How can you avoid it?
It’s easier than you might think to get caught in this trap.
Increasing PEEP alongside FiO2 is a reasonable starting point. But it’s always important to bear in mind that some lung is not recruitable using any amount of PEEP. Unlike our two-unit model, of course, real lungs exist on a spectrum, with some freely ventilated alveoli, some that are densely consolidated, and some in the middle that may be recruitable. You can’t always quantify this beforehand. But you can appreciate the end result, which is that some patients will respond well to increased PEEP, while others may not.

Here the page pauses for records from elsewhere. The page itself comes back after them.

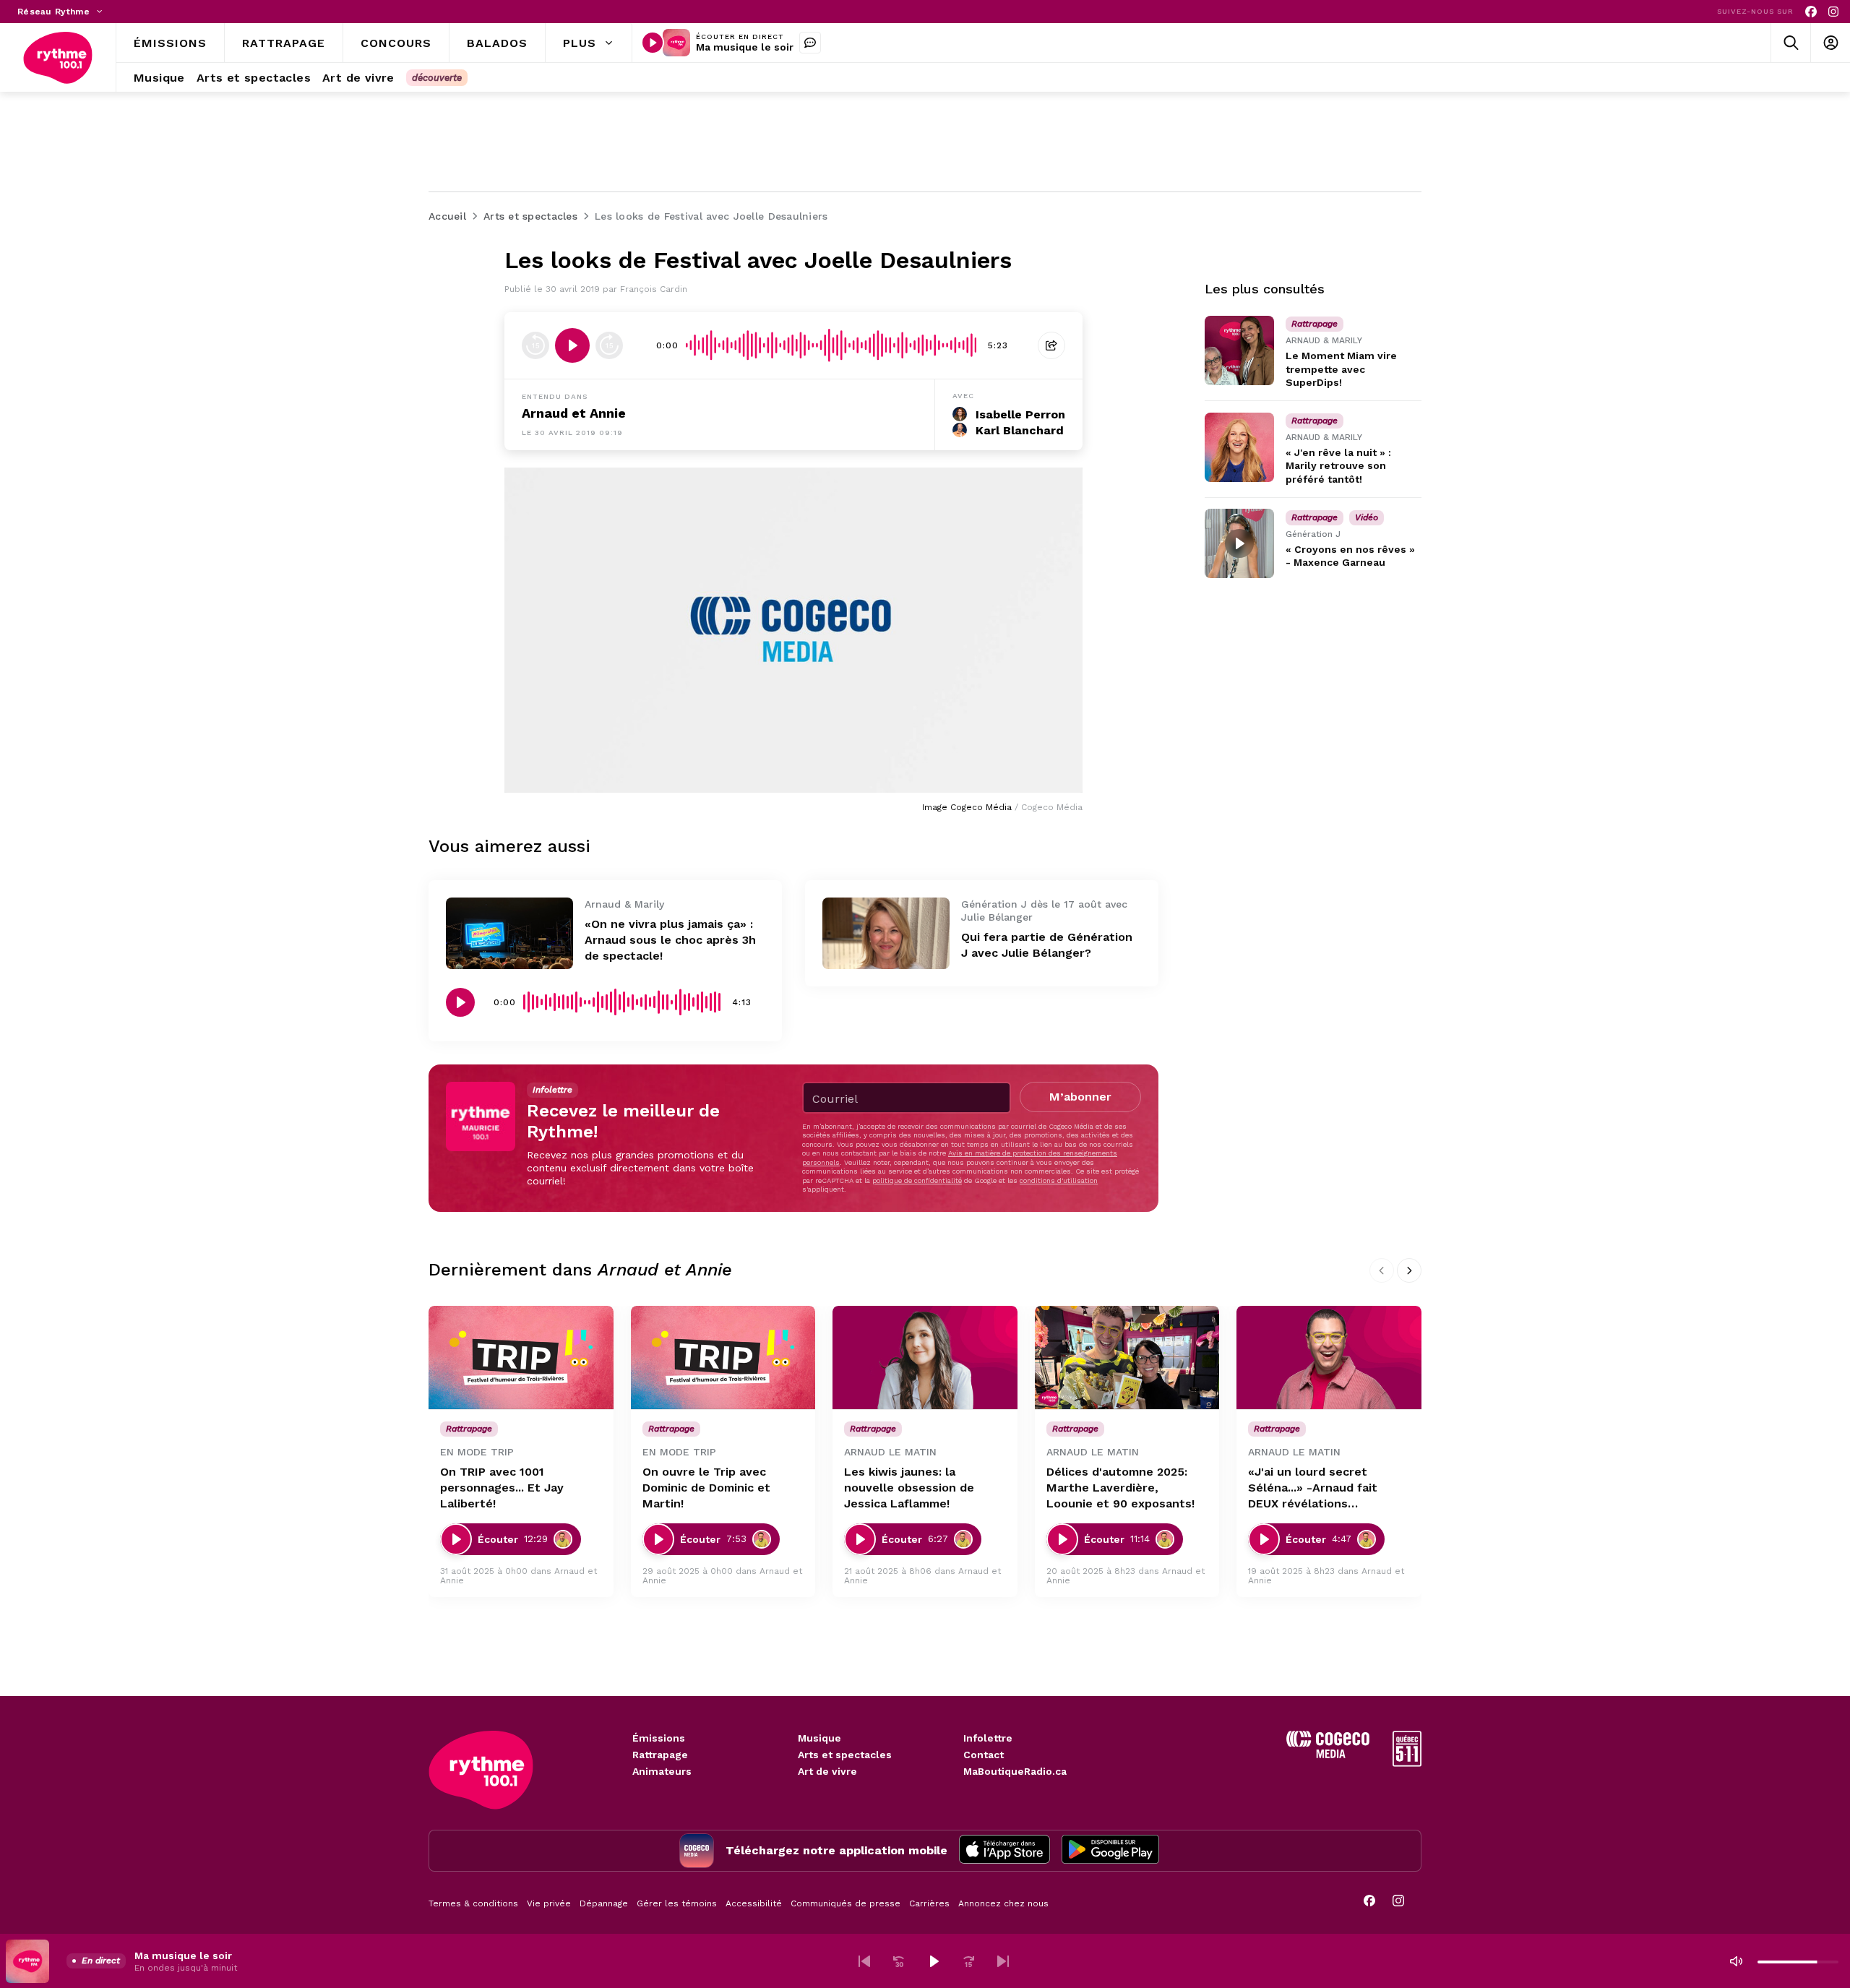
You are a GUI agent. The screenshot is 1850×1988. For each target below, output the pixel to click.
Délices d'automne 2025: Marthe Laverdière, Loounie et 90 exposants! (1120, 1487)
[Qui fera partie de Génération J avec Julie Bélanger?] (886, 933)
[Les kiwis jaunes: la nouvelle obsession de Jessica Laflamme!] (925, 1358)
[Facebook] (1811, 12)
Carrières (929, 1903)
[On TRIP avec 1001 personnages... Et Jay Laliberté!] (521, 1358)
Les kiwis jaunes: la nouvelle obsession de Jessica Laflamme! (909, 1487)
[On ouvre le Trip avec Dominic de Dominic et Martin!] (723, 1358)
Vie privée (549, 1903)
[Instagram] (1833, 12)
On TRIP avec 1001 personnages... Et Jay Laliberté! (502, 1487)
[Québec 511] (1407, 1763)
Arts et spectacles (845, 1754)
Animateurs (662, 1771)
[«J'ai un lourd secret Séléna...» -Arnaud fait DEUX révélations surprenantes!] (1328, 1358)
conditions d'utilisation (1059, 1180)
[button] (864, 1961)
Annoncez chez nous (1003, 1903)
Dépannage (604, 1903)
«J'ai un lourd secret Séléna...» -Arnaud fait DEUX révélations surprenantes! (1312, 1488)
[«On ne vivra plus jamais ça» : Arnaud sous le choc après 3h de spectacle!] (509, 933)
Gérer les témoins (677, 1903)
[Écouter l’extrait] (572, 345)
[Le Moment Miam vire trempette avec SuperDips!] (1239, 350)
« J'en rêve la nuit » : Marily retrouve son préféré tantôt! (1338, 465)
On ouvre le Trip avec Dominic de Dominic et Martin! (706, 1487)
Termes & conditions (473, 1903)
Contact (983, 1754)
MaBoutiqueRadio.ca (1015, 1771)
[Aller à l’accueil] (57, 58)
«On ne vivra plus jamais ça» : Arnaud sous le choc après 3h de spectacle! (670, 940)
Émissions (658, 1738)
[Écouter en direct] (652, 42)
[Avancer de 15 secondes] (609, 345)
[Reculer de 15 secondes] (535, 345)
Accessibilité (754, 1903)
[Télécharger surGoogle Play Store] (1110, 1851)
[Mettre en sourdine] (1736, 1961)
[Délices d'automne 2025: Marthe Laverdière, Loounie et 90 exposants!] (1127, 1358)
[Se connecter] (1830, 43)
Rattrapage (660, 1754)
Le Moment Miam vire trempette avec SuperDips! (1341, 368)
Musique (819, 1738)
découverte (437, 77)
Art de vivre (827, 1771)
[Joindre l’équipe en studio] (810, 42)
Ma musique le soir (744, 47)
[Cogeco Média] (1327, 1754)
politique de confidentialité (917, 1180)
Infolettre (987, 1738)
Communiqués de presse (845, 1903)
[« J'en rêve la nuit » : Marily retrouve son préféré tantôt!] (1239, 447)
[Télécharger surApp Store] (1004, 1851)
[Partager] (1051, 345)
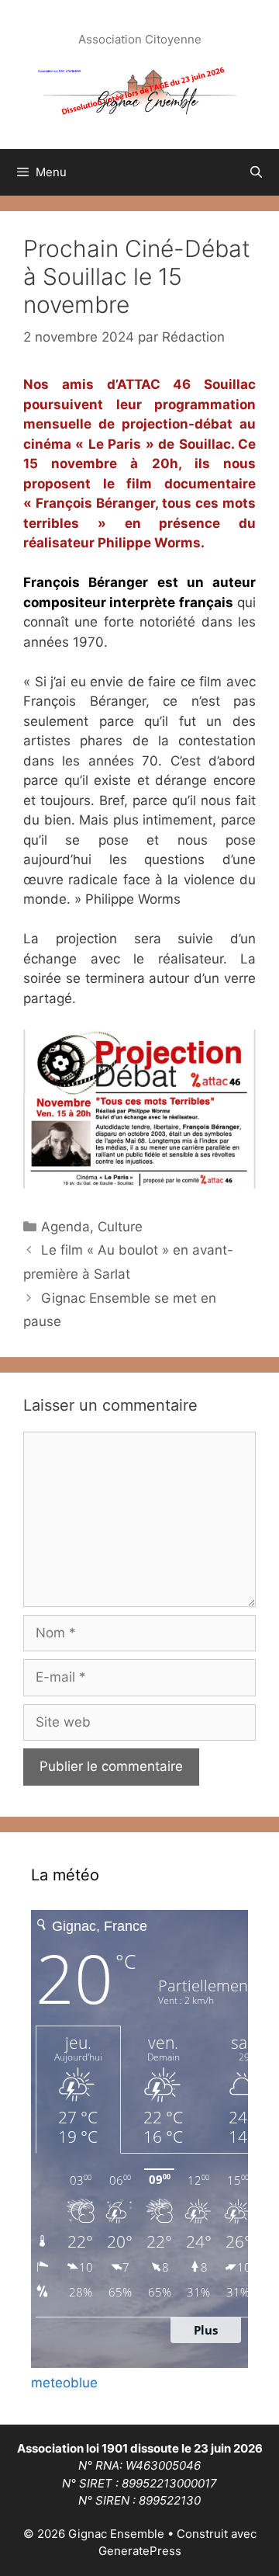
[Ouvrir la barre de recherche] (256, 172)
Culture (120, 1226)
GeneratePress (139, 2550)
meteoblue (64, 2382)
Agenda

So turn up your PEEP—and perform a recruitment maneuver if that’s your thing—then allow some time for recruitment to occur. If, however, there is no improvement in the oxygen saturation after a reasonable period (perhaps 15 minutes), then you have probably failed to recruit the problem lung units. You can either try more PEEP, give it more time… or call it quits, and stop trying to open those alveoli until the underlying disease has begun to improve.
(Measuring driving pressures before and after PEEP changes may be a useful way to quantify this process, since the driving pressure should decrease after an effective PEEP increase and increase after a fruitless one.)
At the other end, if you have a sick, hypoxic patient on very high levels of PEEP (or perhaps APRV), always consider whether you may have gotten ahead of yourself on the PEEP rollercoaster, and consider a trial of reducing it. This should be done cautiously, since lung recruitment is a precious commodity in badly shunted patients that—once lost—may take hours to rebuild. But if you’re scratching your head over a patient with relatively unimpressive markers of disease (such as chest imaging), yet severe hypoxia and high PEEP, it’s a move to try.
Like most things in critical care, there’s always a right amount of PEEP—you just may not know what it is. But if you remember that the dial turns in both directions, you’ll have a better chance of finding the sweet spot.